By Lynn Holley

Most of the time, crises that pop up in organizations can be handled with well-thought-out crisis communications plans that, with some tweaking, can be adapted to a number of scenarios. Then there are the issues that come out of left field. The nightmares … 

For example, back in the early 2000s, no one anticipated the purchase of a $6,000 shower curtain would gain enough ballyhoo to contribute to the demise of the CEO of Tyco International. Author Catherine Neal wrote about the distinctive notoriety of the situation in her book, “Taking Down the Lion: The Triumphant Rise and Tragic Fall of Tyco’s Dennis Kozlowski,” noting that, “In the history of civilization, this was one of only two famous shower curtains.” The other is in the film “Psycho.”

In reality, many of these unforeseen situations can be uncovered sooner and minimized significantly with the right strategies in place. Here are six key strategies for successful crisis communications: 

1. Bring in an outside crisis communications expert.

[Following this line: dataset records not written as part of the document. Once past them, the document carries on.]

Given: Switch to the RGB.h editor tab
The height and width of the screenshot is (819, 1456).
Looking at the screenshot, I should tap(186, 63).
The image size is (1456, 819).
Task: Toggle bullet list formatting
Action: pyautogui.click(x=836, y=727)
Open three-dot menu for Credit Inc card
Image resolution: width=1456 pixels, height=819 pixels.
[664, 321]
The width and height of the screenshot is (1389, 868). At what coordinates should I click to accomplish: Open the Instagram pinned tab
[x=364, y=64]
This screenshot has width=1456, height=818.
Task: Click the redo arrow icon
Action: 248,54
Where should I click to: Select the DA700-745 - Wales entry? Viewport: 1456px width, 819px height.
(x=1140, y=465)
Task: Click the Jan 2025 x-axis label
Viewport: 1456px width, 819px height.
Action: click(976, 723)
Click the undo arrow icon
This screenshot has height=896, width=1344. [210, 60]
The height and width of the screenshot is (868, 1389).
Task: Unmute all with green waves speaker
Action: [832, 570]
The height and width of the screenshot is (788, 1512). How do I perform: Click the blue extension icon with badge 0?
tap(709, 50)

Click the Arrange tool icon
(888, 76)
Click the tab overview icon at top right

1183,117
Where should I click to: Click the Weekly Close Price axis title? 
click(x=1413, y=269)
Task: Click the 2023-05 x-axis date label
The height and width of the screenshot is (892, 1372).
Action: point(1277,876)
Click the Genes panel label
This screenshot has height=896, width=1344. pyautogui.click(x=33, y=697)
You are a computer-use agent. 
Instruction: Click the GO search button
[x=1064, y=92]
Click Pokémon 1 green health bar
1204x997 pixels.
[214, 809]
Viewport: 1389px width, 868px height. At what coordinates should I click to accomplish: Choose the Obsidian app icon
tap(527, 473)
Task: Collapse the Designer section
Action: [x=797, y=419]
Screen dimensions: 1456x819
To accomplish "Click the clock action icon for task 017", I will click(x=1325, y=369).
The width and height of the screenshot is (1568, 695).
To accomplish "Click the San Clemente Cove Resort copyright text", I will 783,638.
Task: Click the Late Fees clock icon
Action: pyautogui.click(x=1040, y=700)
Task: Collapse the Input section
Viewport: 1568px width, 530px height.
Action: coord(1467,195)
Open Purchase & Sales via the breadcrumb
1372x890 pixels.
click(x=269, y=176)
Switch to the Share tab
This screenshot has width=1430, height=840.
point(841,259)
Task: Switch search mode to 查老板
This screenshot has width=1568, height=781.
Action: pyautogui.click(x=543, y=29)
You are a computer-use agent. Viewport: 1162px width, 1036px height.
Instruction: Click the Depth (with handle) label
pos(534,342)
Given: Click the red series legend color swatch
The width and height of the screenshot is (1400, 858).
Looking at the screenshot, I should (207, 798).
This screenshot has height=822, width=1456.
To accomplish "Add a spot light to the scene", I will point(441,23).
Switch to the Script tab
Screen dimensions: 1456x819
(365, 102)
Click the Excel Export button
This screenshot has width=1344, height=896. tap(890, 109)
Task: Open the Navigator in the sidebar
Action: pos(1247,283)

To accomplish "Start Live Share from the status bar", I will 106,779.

Specifically, a crisis communications expert who resides and subsists beyond the confines of the company. This individual or team should have a mandate to dig deep to find potential liabilities without repercussions and roadblocks.

2. Institute a regular review of your company’s vulnerabilities.

And, for the purposes of objectivity, it is best to have this activity lead by the outside crisis communications expert(s). Any organization benefits from knowing where it’s vulnerable.

3. Make sure your crisis communications team includes someone with exceptional research skills.

This means finding someone who can do more than a Google search. In the event you have an individual or group coming after your company, you need to have a high level of knowledge about them and their motives because they most certainly have spent a lot of time researching you.

4. Communicate frequently with stakeholders.

They want to feel in the loop and to the extent that you can, inform them of what’s going on. If you wait to communicate with them until after a campaign against your company starts, you’re on the defensive and any counter action becomes more difficult.

5. Give stakeholders the tools they need to gain more clarity on your business.

To ensure the above situation works well, make sure stakeholders, along with industry analysts, understand your business strategies.

6. Know which stakeholders can leverage the most power. 

Their power can be used to your benefit or, if you don’t have a good relationship with your stakeholders, the opposite. Either way, it’s valuable information to have.